GG and company are down in the trenches of the models architecture with CUDA, Vulkan, CPU, ROCm, etc. They are working on perplexity, token processing/generation and just look at the 'bin' folder when you compile the project. There are so many different aspects to make the whole thing work as well at it does. It's amazing that we have llama-server at all with the amount of work that has gone into making llama.cpp.

All that to say, Ollama shit the bed on attribution. They were called out on r/localllama very early on for not really giving credit to llama.cpp. They have a soiled reputation with the people that participate in that sub-reddit at least. They were called out for not contributing back if I remember correctly as well, which further stained their reputation among the folks who hang in that sub-reddit.

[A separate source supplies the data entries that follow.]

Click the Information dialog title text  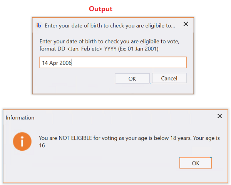(x=20, y=118)
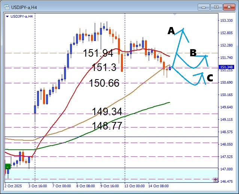Close the USDJPY-a,H4 chart window

[x=229, y=7]
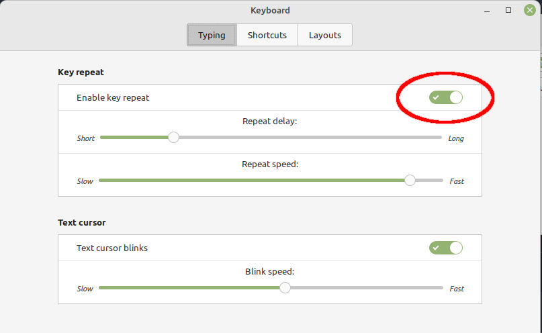Click the Long label of Repeat delay

[x=456, y=138]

So it's not a matter of "ease" to build what Ollama built... At least from the perspective of someone who has been paying close attention from r/localllama; the problem was/is simply the perception (right or wrong) of the meme; Person 2 to person 1: "You built this?" -> Person 2: takes item/thing -> person 2: Holds up item/thing -> "I built this". A simple act that really pissed off the community in general.